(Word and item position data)
[Begin]

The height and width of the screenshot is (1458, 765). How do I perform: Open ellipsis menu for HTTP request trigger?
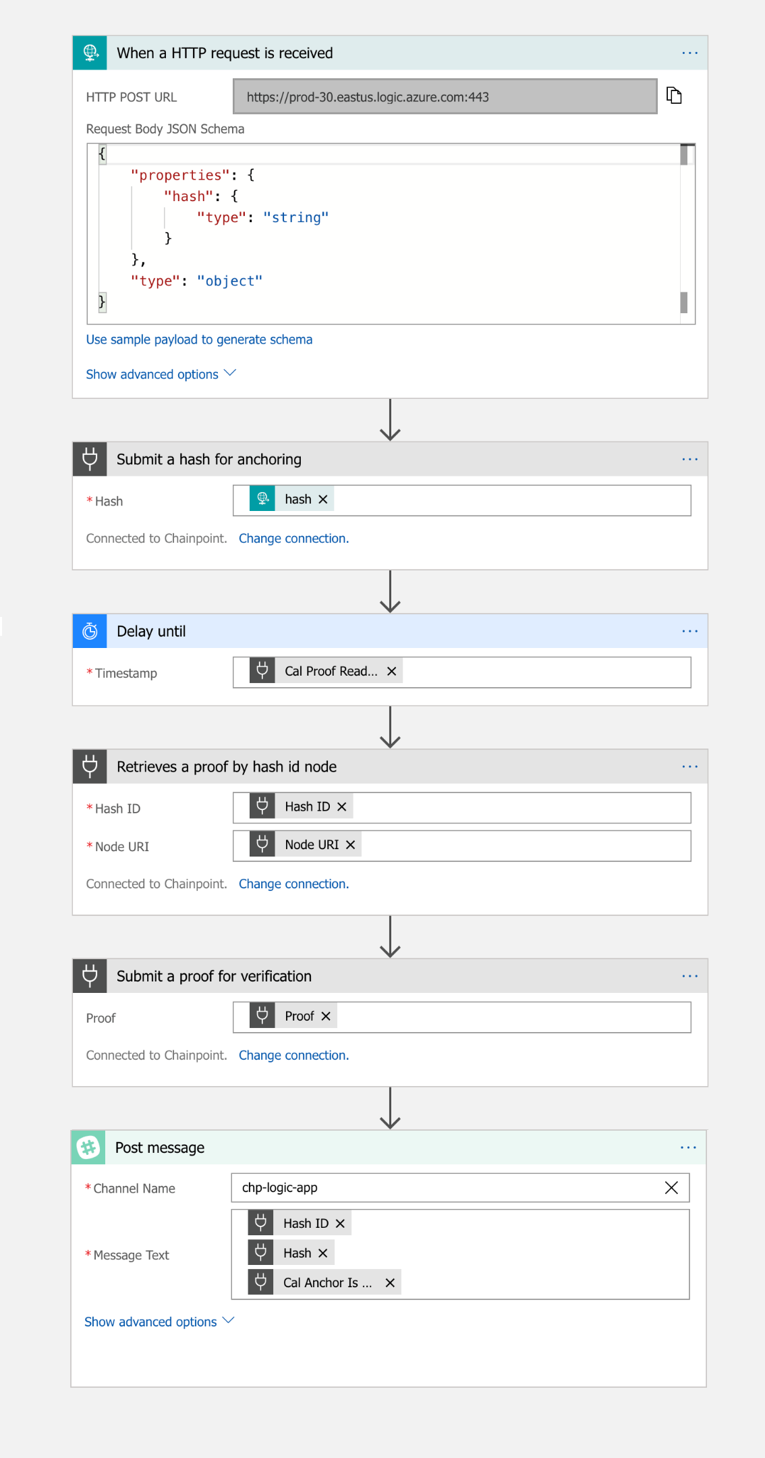coord(689,53)
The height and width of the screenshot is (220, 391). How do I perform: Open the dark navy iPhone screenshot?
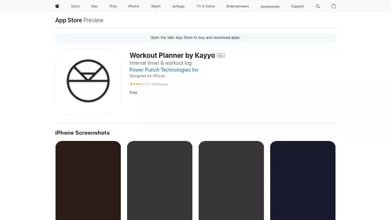[x=303, y=180]
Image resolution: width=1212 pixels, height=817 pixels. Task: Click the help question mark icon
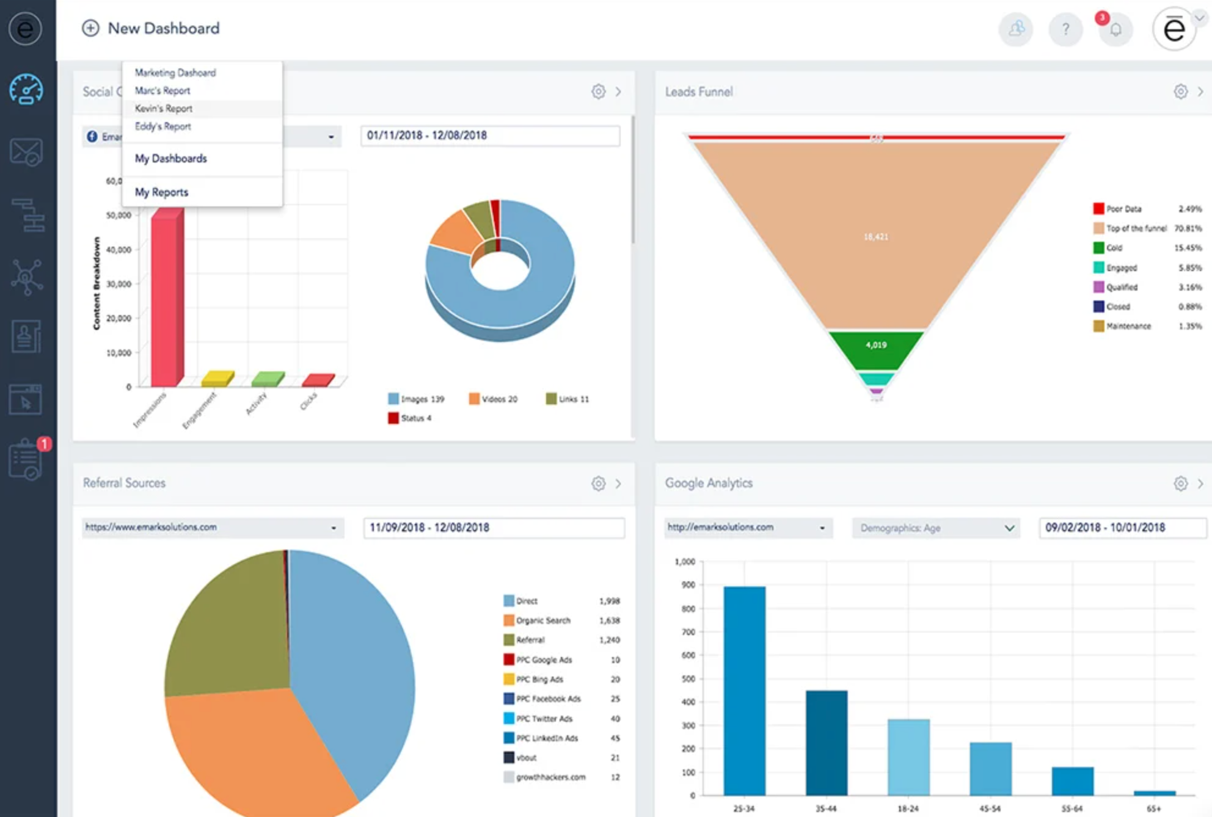(x=1065, y=29)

[End]

Written exercise ::
Please reproduce all of the material above word for word, leaving the pictures out.

Written answer ::
The height and width of the screenshot is (1458, 765). How do I perform: Open ellipsis menu for HTTP request trigger?
coord(689,53)
The height and width of the screenshot is (220, 391). How do I perform: Open the dark navy iPhone screenshot?
[x=303, y=180]
Image resolution: width=1212 pixels, height=817 pixels. Task: Click the help question mark icon
(x=1065, y=29)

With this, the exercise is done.